Required action
In the text on the USB-based training solution, which development tool and which LMS did the TorranceLearning team choose?

The “cool part” is the LMS
The eLearning itself is fairly basic, Torrance acknowledges. It has to be simple, both to be translatable and to keep the size down. “The cool part is not the eLearning,” she said. “It’s the LMS.”
The solution-on-a-stick is possible because it uses a “lightweight LMS” based on xAPI. As each learner creates a profile, takes courses, watches training videos, and completes assessments, the program generates xAPI statements. User data is formatted as extensions to the xAPI statements.
A single USB device can store data for several towns—dozens or even hundreds of users—uploading the data at the earliest opportunity to an LRS (learning record store) that Vitamin Angels maintains to ensure that all its partner health care workers have up-to-date training. Any time the USB is inserted into a connected computer, the program asks the user whether she wants to upload the records.
Figure 3: Any time the USB detects an Internet connection, the user is prompted to upload the stored records to the Vitamin Angels LRS
Acknowledging the unpredictability of intermittent electricity and network connections, the system is built to be robust and redundant. The USB can upload records quickly and verify that all have reached the target LRS. Each health care provider receives a receipt on completing a training unit; these can be scanned to upload, update, or validate the learner’s record. TorranceLearning plans to implement “language packs” to deploy the solution, on a single USB platform, in the languages needed for a geographic region.
The TorranceLearning team chose the dominKnow Claro development tool and the UL Compliance to Performance LMS because these tools offered necessary features like easy support of multilingual training and integrated xAPI support. Claro is an authoring tool that creates HTML5 fixed-size pages of eLearning content that learners can view on laptop and desktop computers and mobile devices. UL’s LMS offers global content delivery and translation support, including customizable portal pages, which make it easy for Vitamin Angels to oversee its worldwide training efforts.
Aiming for a sixfold increase in trainees
Vitamin Angels has great hopes for its new USB-powered solution.
“With expert assistance from TorranceLearning to develop a unique learning solution, we anticipate reaching at least 6,000 health care providers in just the first year of its rollout,” Ajello said.

Information
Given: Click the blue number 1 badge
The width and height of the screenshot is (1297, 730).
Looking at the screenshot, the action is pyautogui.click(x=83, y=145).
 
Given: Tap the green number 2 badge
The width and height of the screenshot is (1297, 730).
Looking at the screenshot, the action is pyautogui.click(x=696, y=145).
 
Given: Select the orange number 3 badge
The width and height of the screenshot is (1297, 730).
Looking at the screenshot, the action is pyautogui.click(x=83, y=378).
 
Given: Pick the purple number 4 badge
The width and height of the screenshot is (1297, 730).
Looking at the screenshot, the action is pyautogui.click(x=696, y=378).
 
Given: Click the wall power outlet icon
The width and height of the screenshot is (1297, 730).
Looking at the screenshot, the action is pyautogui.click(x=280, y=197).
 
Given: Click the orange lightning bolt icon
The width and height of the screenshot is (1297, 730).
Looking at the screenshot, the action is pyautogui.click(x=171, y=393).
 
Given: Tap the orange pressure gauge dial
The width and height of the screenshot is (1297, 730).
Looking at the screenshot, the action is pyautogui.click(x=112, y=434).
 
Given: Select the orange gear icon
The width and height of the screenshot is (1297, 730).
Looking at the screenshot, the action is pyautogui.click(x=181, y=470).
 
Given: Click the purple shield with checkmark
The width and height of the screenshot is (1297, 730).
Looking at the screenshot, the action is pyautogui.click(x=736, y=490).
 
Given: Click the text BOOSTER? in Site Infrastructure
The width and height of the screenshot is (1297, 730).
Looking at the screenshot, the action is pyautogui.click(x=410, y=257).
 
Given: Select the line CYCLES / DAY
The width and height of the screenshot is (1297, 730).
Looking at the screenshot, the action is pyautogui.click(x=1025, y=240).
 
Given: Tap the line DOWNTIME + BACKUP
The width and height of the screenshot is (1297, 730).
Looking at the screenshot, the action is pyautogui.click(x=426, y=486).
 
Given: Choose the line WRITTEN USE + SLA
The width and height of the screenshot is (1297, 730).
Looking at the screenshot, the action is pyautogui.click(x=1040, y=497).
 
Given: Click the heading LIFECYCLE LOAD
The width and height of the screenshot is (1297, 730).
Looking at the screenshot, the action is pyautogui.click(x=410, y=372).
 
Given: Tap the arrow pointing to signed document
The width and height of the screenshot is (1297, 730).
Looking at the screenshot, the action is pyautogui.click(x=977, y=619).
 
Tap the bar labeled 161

Written response
The dominKnow Claro development tool and the UL Compliance to Performance LMS.